◆ **Directions**: What is needed is an exact copy of every line from the one with "Screen dimensions: 868x406" to the end of the entries below, without the pictures.

◆ **Exercise data**:
::::::

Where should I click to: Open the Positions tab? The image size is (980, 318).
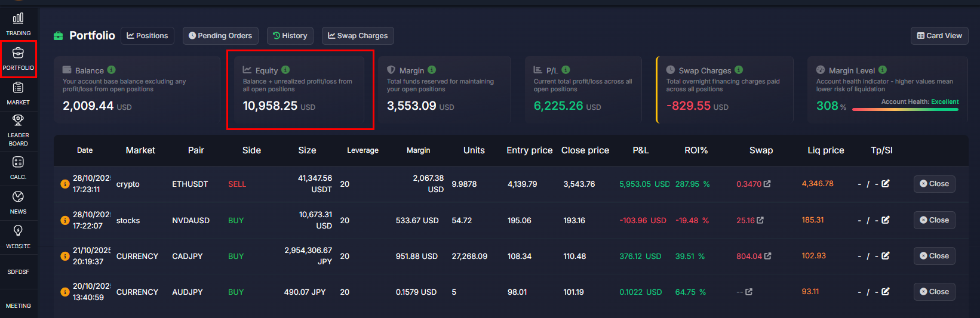[x=148, y=36]
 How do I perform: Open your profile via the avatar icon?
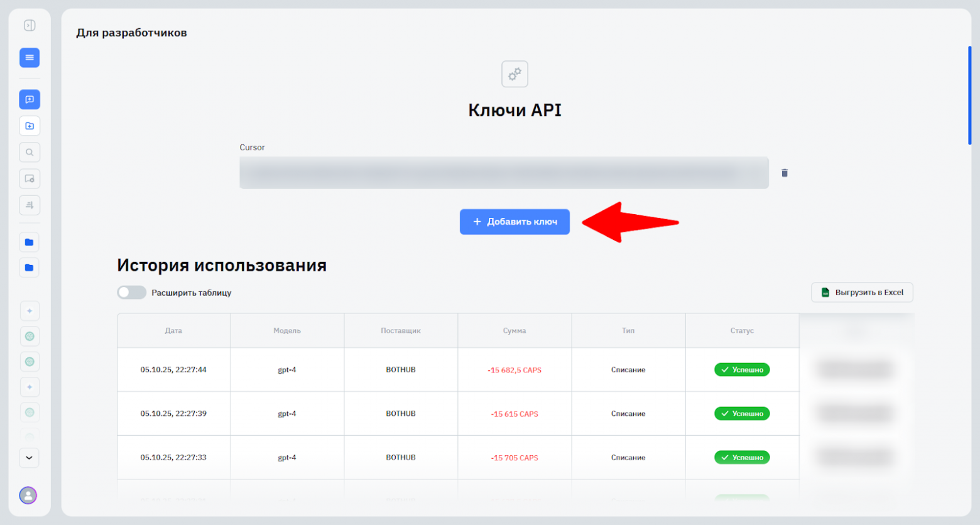[28, 495]
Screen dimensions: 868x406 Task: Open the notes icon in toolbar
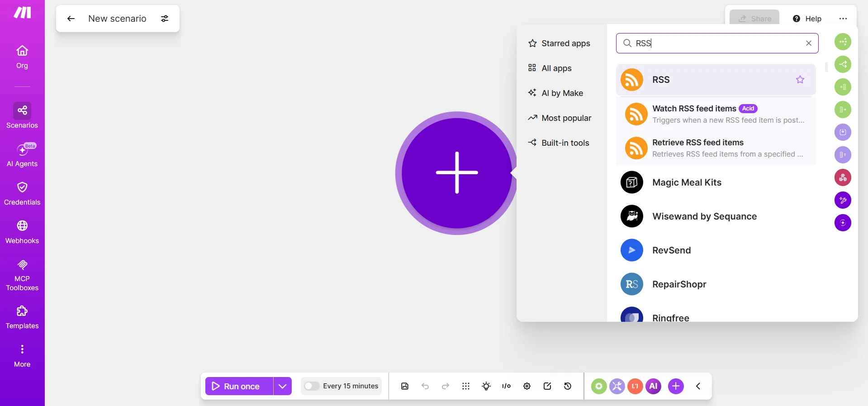point(547,386)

::::::

◆ **Solution for this task**:
Screen dimensions: 868x406 Task: Open the notes icon in toolbar
point(547,386)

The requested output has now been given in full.